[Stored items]
*** Begin section ***

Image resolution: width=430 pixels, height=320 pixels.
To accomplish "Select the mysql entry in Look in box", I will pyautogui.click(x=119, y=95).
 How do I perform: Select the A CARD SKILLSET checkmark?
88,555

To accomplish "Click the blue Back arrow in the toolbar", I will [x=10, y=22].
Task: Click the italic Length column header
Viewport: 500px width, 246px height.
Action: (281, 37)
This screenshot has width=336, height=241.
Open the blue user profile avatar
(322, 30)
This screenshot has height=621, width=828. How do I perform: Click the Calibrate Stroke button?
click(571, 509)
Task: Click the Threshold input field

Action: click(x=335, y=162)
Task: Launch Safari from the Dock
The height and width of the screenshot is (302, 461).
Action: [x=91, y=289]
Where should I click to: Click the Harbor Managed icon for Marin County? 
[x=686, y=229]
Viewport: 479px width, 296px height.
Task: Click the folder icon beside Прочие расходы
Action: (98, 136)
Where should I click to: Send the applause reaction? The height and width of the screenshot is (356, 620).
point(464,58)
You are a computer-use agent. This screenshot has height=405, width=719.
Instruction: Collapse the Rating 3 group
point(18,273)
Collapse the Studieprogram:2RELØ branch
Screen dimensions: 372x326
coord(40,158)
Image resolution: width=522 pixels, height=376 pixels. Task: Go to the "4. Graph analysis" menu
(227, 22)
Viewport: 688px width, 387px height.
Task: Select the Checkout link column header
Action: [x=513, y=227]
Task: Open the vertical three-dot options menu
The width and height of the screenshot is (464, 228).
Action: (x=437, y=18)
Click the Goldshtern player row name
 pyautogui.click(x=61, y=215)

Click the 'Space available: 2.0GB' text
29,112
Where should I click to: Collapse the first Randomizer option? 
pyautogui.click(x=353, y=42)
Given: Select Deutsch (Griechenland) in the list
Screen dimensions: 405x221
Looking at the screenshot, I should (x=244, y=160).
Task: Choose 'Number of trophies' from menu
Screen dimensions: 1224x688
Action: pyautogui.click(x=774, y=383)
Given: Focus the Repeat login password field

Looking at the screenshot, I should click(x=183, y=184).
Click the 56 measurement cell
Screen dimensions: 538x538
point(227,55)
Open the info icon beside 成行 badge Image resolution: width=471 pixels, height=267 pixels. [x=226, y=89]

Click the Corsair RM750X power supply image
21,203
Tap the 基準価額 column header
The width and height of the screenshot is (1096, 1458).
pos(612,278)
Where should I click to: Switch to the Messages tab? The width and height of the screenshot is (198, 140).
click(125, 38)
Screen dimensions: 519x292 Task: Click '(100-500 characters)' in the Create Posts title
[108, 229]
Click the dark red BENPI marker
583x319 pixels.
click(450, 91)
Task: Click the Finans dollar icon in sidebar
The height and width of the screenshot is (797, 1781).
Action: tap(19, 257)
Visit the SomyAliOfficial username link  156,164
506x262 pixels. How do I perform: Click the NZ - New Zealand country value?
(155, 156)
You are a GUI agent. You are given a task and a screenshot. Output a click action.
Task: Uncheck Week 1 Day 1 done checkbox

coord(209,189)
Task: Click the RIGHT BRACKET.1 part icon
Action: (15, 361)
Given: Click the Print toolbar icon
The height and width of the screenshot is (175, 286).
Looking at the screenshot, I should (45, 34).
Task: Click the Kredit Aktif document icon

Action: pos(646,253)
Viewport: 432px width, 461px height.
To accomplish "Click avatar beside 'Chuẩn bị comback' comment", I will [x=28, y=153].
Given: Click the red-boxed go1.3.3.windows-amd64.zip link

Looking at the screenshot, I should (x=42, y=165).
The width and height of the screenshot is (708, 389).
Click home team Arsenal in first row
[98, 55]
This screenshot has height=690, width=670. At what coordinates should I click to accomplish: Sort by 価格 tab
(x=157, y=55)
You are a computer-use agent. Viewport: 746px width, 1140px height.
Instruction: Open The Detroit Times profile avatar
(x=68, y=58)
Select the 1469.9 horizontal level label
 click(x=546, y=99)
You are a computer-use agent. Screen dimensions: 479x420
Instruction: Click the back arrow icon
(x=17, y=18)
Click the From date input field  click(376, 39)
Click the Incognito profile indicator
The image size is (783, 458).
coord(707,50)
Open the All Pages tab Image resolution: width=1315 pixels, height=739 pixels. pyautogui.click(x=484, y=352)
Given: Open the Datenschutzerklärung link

*** End section ***

▶ [Assignment]
Each line above needs to be written out again exactly.

▶ [Your response]
Image resolution: width=430 pixels, height=320 pixels.
To accomplish "Select the mysql entry in Look in box", I will pyautogui.click(x=119, y=95).
 How do I perform: Select the A CARD SKILLSET checkmark?
88,555

To accomplish "Click the blue Back arrow in the toolbar", I will [x=10, y=22].
Task: Click the italic Length column header
Viewport: 500px width, 246px height.
Action: (281, 37)
This screenshot has width=336, height=241.
Open the blue user profile avatar
(322, 30)
This screenshot has height=621, width=828. How do I perform: Click the Calibrate Stroke button?
click(571, 509)
Task: Click the Threshold input field

Action: click(x=335, y=162)
Task: Launch Safari from the Dock
The height and width of the screenshot is (302, 461).
Action: [x=91, y=289]
Where should I click to: Click the Harbor Managed icon for Marin County? 
[x=686, y=229]
Viewport: 479px width, 296px height.
Task: Click the folder icon beside Прочие расходы
Action: (98, 136)
Where should I click to: Send the applause reaction? The height and width of the screenshot is (356, 620).
point(464,58)
You are a computer-use agent. This screenshot has height=405, width=719.
Instruction: Collapse the Rating 3 group
point(18,273)
Collapse the Studieprogram:2RELØ branch
Screen dimensions: 372x326
coord(40,158)
Image resolution: width=522 pixels, height=376 pixels. Task: Go to the "4. Graph analysis" menu
(227, 22)
Viewport: 688px width, 387px height.
Task: Select the Checkout link column header
Action: [x=513, y=227]
Task: Open the vertical three-dot options menu
The width and height of the screenshot is (464, 228).
Action: (x=437, y=18)
Click the Goldshtern player row name
 pyautogui.click(x=61, y=215)

Click the 'Space available: 2.0GB' text
29,112
Where should I click to: Collapse the first Randomizer option? 
pyautogui.click(x=353, y=42)
Given: Select Deutsch (Griechenland) in the list
Screen dimensions: 405x221
Looking at the screenshot, I should (x=244, y=160).
Task: Choose 'Number of trophies' from menu
Screen dimensions: 1224x688
Action: pyautogui.click(x=774, y=383)
Given: Focus the Repeat login password field

Looking at the screenshot, I should click(x=183, y=184).
Click the 56 measurement cell
Screen dimensions: 538x538
point(227,55)
Open the info icon beside 成行 badge Image resolution: width=471 pixels, height=267 pixels. [x=226, y=89]

Click the Corsair RM750X power supply image
21,203
Tap the 基準価額 column header
The width and height of the screenshot is (1096, 1458).
pos(612,278)
Where should I click to: Switch to the Messages tab? The width and height of the screenshot is (198, 140).
click(125, 38)
Screen dimensions: 519x292 Task: Click '(100-500 characters)' in the Create Posts title
[108, 229]
Click the dark red BENPI marker
583x319 pixels.
click(450, 91)
Task: Click the Finans dollar icon in sidebar
The height and width of the screenshot is (797, 1781).
Action: tap(19, 257)
Visit the SomyAliOfficial username link  156,164
506x262 pixels. How do I perform: Click the NZ - New Zealand country value?
(155, 156)
You are a GUI agent. You are given a task and a screenshot. Output a click action.
Task: Uncheck Week 1 Day 1 done checkbox

coord(209,189)
Task: Click the RIGHT BRACKET.1 part icon
Action: (15, 361)
Given: Click the Print toolbar icon
The height and width of the screenshot is (175, 286).
Looking at the screenshot, I should (45, 34).
Task: Click the Kredit Aktif document icon

Action: pos(646,253)
Viewport: 432px width, 461px height.
To accomplish "Click avatar beside 'Chuẩn bị comback' comment", I will [x=28, y=153].
Given: Click the red-boxed go1.3.3.windows-amd64.zip link

Looking at the screenshot, I should (x=42, y=165).
The width and height of the screenshot is (708, 389).
Click home team Arsenal in first row
[98, 55]
This screenshot has height=690, width=670. At what coordinates should I click to accomplish: Sort by 価格 tab
(x=157, y=55)
You are a computer-use agent. Viewport: 746px width, 1140px height.
Instruction: Open The Detroit Times profile avatar
(x=68, y=58)
Select the 1469.9 horizontal level label
 click(x=546, y=99)
You are a computer-use agent. Screen dimensions: 479x420
Instruction: Click the back arrow icon
(x=17, y=18)
Click the From date input field  click(376, 39)
Click the Incognito profile indicator
The image size is (783, 458).
coord(707,50)
Open the All Pages tab Image resolution: width=1315 pixels, height=739 pixels. pyautogui.click(x=484, y=352)
Given: Open the Datenschutzerklärung link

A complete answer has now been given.